Passage provided:

• • •

Yuan-Pern Lee (李遠鵬 (Lǐ Yuǎnpéng); born 25 January 1952) is a Taiwanese chemist.

== Early life and education ==
Lee was born on 25 January 1952 in Hsinchu, Taiwan, the youngest of painter Lee Tze-fan's three sons. He graduated from National Taiwan University with a bachelor's degree in chemistry and a master's degree in chemistry. He then earned his Ph.D. in applied chemistry from the University of California, Berkeley, in 1979.

== Career ==
After receiving his doctorate, Lee began a research career in 1979 at the National Oceanic and Atmospheric Administration before accepting a teaching position at National Tsing Hua University in 1981.

Lee was named a fellow of the American Physical Society in 1999, and subsequently considered multiple times for membership in the Academia Sinica. Eventually, Yuan-Pern Lee was inducted into Academia Sinica in 2008, and the Lees became the first family to have three members serve simultaneously as academicians of Academia Sinica. Yuan-Pern Lee's induction followed that of his brothers Yuan-Chuan Lee and Yuan T. Lee. Yuan-Pern Lee's association with the Academia Sinica began in 1988, when he began working as an adjunct research fellow within the Institute of Atomic and Molecular Sciences.

Yuan-Pern Lee has taught at National Chiao Tung University since 2004 as chair of the Department of Applied Chemistry and director of the Institute of Molecular Science. Lee was part of a research team at National Chiao Tung University that discovered the Criegee intermediate CH2OO particle in 2013. Lee was a 2017 recipient of the Humboldt Research Award. In 2019, Lee, Yuan-Tsong Chen, and Wei Fu-chan won Taiwan's Presidential Science Prize.

• • •

Material provided:
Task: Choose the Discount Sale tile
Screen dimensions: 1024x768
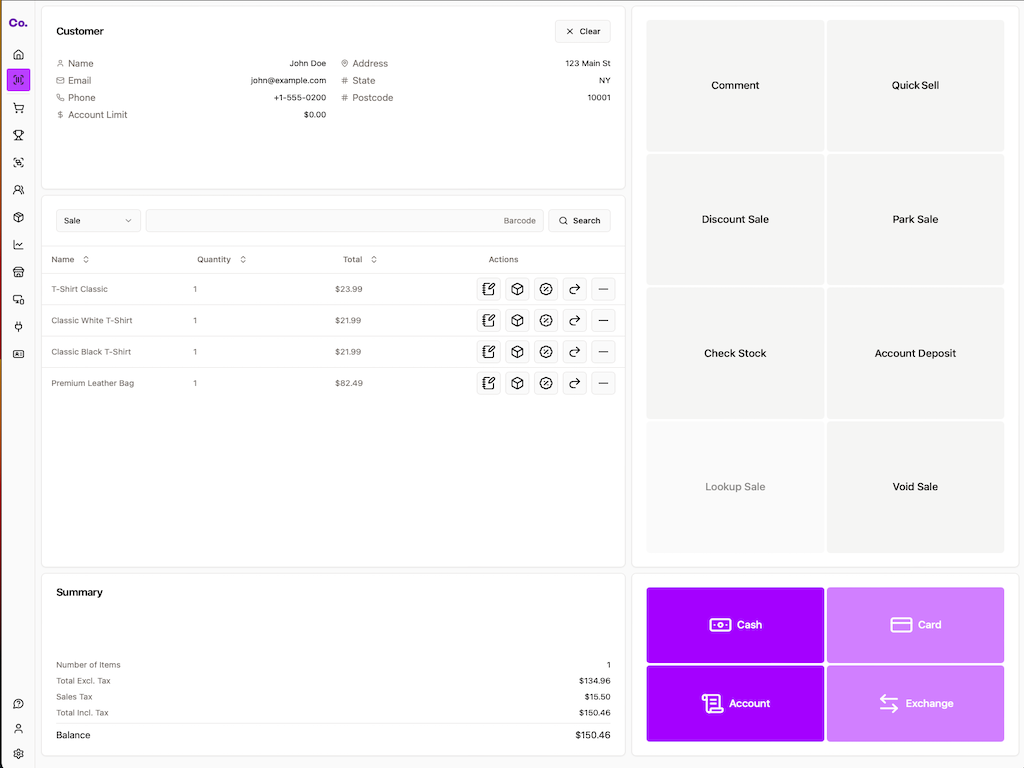Action: click(x=735, y=219)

• • •

Instructions for the task: Can you repeat, word for word, the passage on Yuan-Pern Lee from "Lee was named" to "and Molecular Sciences."? The listing plays no part in this work.

Answer for this exercise:
Lee was named a fellow of the American Physical Society in 1999, and subsequently considered multiple times for membership in the Academia Sinica. Eventually, Yuan-Pern Lee was inducted into Academia Sinica in 2008, and the Lees became the first family to have three members serve simultaneously as academicians of Academia Sinica. Yuan-Pern Lee's induction followed that of his brothers Yuan-Chuan Lee and Yuan T. Lee. Yuan-Pern Lee's association with the Academia Sinica began in 1988, when he began working as an adjunct research fellow within the Institute of Atomic and Molecular Sciences.